We drove for a few miles or so. Lagoons. Litter. Stray dogs. Chickens in the back seat trying to peck my kidneys. I struggled to remember the name of the hotel Sarah had mentioned. The Douchewater? The Double-Anal? The Deet?

“Say, driver, have you heard of a hotel called the DEET?”

“Ah. The Deet. Nice place. Deet a proud part of island heritage. Hotel named to honour the mighty Deet.”

“Really now!” I expected to hear lurid tales of Marilyn Monroe circa 1958 shagging pretty much everyone alive in a popper-scented sling room in a rear bungalow. Or, maybe an international peace armistice signed behind the shed where they slaughter goats.

“DEET be a good chemical. It kills insects fast.”

What is he babbling about?

“No more mosquitoes and many fewer flies.
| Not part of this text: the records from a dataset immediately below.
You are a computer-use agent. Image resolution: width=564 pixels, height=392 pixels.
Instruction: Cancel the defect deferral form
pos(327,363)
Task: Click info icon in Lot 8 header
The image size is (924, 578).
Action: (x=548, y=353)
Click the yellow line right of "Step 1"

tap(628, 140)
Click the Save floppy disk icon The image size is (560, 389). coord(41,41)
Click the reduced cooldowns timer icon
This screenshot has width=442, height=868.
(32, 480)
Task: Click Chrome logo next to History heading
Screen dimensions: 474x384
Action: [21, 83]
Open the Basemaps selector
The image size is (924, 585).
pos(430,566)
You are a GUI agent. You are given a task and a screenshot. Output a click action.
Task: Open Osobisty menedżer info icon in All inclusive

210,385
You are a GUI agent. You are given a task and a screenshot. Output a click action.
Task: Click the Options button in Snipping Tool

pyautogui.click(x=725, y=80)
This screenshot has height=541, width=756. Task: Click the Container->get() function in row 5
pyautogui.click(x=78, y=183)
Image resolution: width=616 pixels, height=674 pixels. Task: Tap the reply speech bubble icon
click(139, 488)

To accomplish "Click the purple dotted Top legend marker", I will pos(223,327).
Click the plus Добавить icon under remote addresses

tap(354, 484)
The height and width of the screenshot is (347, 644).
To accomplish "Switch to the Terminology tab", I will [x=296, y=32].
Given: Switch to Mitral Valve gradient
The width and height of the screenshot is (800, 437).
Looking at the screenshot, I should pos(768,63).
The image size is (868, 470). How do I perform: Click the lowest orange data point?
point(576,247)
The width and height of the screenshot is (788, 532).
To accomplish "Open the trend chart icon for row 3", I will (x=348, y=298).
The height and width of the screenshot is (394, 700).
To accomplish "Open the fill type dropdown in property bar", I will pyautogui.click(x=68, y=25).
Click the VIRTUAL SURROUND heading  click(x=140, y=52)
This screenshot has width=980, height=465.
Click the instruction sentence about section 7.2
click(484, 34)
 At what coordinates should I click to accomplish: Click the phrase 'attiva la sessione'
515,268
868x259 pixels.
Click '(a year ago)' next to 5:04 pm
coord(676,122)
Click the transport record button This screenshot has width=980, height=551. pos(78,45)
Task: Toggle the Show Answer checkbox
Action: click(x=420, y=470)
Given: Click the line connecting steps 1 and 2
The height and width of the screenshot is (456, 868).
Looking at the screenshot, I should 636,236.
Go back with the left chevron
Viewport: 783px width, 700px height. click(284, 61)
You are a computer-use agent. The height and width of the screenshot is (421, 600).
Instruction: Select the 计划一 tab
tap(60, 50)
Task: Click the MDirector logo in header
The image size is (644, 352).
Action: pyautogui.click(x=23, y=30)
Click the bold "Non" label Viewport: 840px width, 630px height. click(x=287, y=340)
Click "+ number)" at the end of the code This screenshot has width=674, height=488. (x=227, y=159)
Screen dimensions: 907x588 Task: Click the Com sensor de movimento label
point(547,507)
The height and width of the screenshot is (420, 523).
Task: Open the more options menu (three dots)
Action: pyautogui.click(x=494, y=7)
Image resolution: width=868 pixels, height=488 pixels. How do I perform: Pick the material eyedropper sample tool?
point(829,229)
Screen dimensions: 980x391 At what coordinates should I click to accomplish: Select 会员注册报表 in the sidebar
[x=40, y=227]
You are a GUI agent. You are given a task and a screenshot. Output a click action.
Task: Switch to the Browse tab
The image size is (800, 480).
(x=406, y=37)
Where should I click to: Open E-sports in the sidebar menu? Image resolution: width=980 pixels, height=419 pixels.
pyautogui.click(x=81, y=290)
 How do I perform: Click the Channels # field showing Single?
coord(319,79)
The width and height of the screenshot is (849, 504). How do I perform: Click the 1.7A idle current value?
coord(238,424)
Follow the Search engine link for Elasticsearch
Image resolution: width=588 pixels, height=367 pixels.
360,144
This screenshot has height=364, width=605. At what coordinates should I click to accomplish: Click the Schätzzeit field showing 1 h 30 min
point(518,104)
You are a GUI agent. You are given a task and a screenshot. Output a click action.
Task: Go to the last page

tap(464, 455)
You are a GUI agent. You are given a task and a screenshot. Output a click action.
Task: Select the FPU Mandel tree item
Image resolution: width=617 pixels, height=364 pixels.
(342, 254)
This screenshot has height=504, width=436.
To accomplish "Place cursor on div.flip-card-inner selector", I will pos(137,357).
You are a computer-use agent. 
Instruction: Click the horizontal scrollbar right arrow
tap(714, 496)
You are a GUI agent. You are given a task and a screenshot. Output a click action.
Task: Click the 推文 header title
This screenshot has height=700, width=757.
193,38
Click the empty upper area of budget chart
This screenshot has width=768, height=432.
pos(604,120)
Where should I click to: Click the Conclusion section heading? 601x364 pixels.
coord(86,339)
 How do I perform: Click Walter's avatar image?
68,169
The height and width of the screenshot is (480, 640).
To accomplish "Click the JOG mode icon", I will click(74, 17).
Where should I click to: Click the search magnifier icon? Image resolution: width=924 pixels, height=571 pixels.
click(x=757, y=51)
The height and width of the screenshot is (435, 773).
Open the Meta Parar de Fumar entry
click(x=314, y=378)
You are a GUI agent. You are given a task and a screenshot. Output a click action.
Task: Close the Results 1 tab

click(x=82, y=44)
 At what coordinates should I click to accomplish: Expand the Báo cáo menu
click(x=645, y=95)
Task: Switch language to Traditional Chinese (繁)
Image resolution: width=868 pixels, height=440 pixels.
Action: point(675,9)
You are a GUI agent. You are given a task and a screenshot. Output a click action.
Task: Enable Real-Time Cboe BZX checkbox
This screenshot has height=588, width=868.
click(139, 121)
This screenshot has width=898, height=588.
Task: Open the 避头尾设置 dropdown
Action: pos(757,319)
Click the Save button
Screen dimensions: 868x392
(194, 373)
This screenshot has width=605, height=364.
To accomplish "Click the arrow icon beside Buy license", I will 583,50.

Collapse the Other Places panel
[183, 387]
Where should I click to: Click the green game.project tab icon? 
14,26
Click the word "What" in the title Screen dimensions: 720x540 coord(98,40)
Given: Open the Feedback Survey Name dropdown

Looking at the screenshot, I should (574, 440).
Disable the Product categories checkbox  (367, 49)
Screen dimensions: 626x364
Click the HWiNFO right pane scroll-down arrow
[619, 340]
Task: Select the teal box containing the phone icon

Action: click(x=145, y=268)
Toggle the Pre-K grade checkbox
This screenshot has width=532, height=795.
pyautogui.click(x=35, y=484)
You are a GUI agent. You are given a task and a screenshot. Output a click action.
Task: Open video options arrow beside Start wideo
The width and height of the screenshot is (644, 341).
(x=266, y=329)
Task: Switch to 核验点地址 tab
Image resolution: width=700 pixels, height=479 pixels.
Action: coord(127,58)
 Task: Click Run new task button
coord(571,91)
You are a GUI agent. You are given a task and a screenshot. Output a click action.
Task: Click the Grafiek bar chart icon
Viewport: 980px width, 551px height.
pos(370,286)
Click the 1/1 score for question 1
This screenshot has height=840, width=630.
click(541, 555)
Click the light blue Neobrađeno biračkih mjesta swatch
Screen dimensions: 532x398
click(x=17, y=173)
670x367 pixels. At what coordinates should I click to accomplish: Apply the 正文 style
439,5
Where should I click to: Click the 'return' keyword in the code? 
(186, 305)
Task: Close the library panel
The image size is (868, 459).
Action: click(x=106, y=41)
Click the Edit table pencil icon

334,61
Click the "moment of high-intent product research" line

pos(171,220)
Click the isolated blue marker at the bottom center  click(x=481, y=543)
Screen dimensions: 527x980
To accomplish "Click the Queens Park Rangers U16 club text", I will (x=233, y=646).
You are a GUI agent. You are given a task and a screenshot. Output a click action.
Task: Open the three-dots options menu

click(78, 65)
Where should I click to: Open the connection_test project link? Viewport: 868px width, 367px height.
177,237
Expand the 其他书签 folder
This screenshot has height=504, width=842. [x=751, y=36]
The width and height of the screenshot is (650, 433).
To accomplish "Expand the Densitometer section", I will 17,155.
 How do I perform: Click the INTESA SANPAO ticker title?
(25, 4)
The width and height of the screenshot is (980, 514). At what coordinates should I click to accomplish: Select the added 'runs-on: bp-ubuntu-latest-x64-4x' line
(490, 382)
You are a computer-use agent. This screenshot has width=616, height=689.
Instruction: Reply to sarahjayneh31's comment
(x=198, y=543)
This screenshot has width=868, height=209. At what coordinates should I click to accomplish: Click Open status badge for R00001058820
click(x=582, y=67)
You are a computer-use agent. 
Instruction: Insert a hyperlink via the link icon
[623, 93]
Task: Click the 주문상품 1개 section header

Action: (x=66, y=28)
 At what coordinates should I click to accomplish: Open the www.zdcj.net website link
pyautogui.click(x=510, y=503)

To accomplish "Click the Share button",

DEET be the chemical of progress.”

Oh … he meant DDT.

“Children on island no so bright as before we use DEET, but they no die from malaria. You want snack cake?” He held out a vile, crumbling yellow rhomboid on which a fly was actively laying eggs.

I was starving, and calculated that fly eggs must contain at least a bit of protein. “Actually, yes.”

We drove for miles while I digested his tasty offering. I became chatty. “Quite a thing, this nuclear war, isn’t it?”

“We used to nuclear war here in Kiribati. Nuclear war invented on our gracious islands.”

Uh-oh. I felt a politically correct moment coming on—you know, having to make the empathetic face and
show solidarity for these Spam-eating bozos kicked out of their grass huts when the Yanks or the Frogs did their H-bomb tests in the fifties. “Oh, really?”

“Yes. Most of the people on this island are atomic refugees of some sort.”

Borrrrrrrrrrrrrrring.

“Our home islands too full of green glow to go back to.”

I hate political correctness. One moment you’re at the pub making a few biff jokes with some mates, and next thing you know, you’re on trial for throwing an empty lager can at the village lesbian.

“We live a simple life here.”

Will this bloke’s plea for pity ever end?

“Rice. Delicious tinned food from Fiji and Australia. Satellite television. I like Detroit Pistons basketball team.”